- **Objective**:
Change "screenshot" to "screen capture" in every one of these rows and write them all out again with nothing else altered. Leave the pictures out.
++++++++++
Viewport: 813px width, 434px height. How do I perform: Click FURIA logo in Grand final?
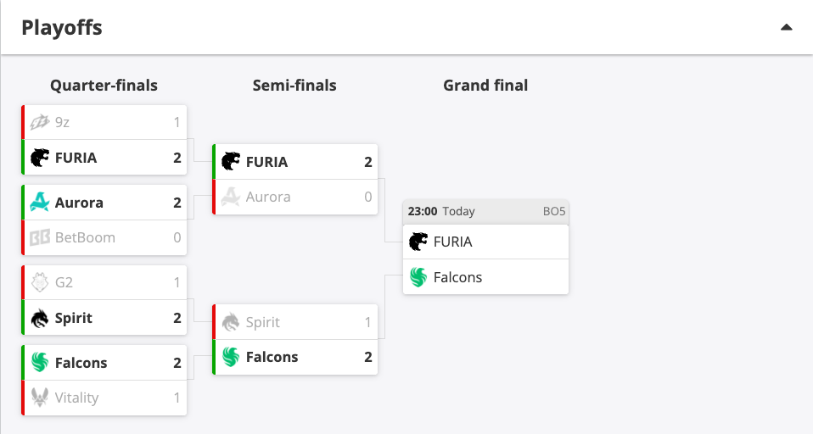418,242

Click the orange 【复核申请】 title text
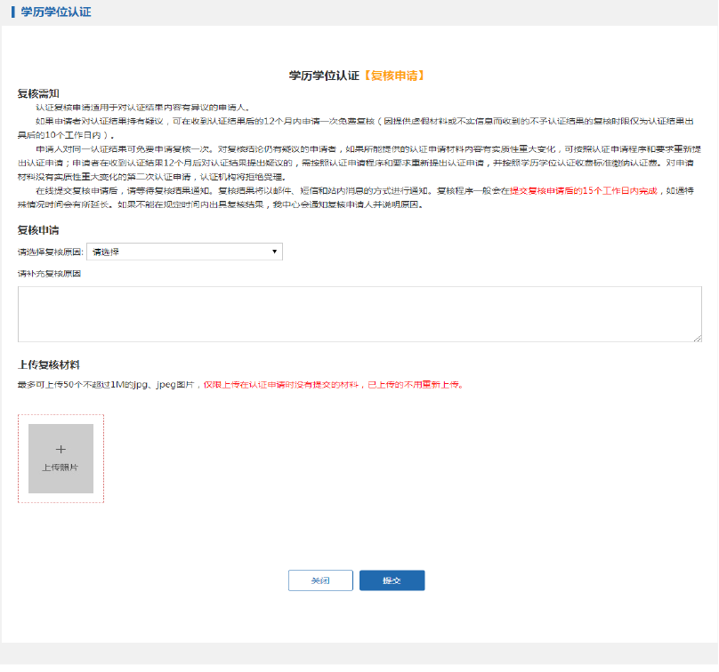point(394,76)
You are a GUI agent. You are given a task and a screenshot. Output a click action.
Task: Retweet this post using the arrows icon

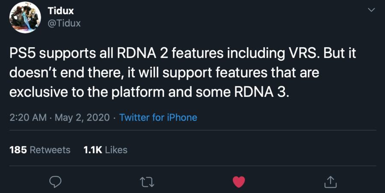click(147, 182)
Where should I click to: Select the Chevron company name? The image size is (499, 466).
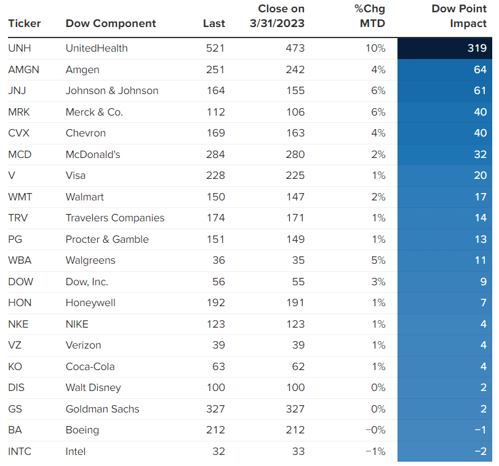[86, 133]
++++++++++
- **Exercise response**:
Viewport: 813px width, 434px height. How do I perform: Click FURIA logo in Grand final?
418,242

Click the orange 【复核申请】 title text
point(394,76)
You are a GUI agent. You are given a task and a screen capture. Output a click action.
Task: Retweet this post using the arrows icon

click(147, 182)
Where should I click to: Select the Chevron company name? The image size is (499, 466).
[86, 133]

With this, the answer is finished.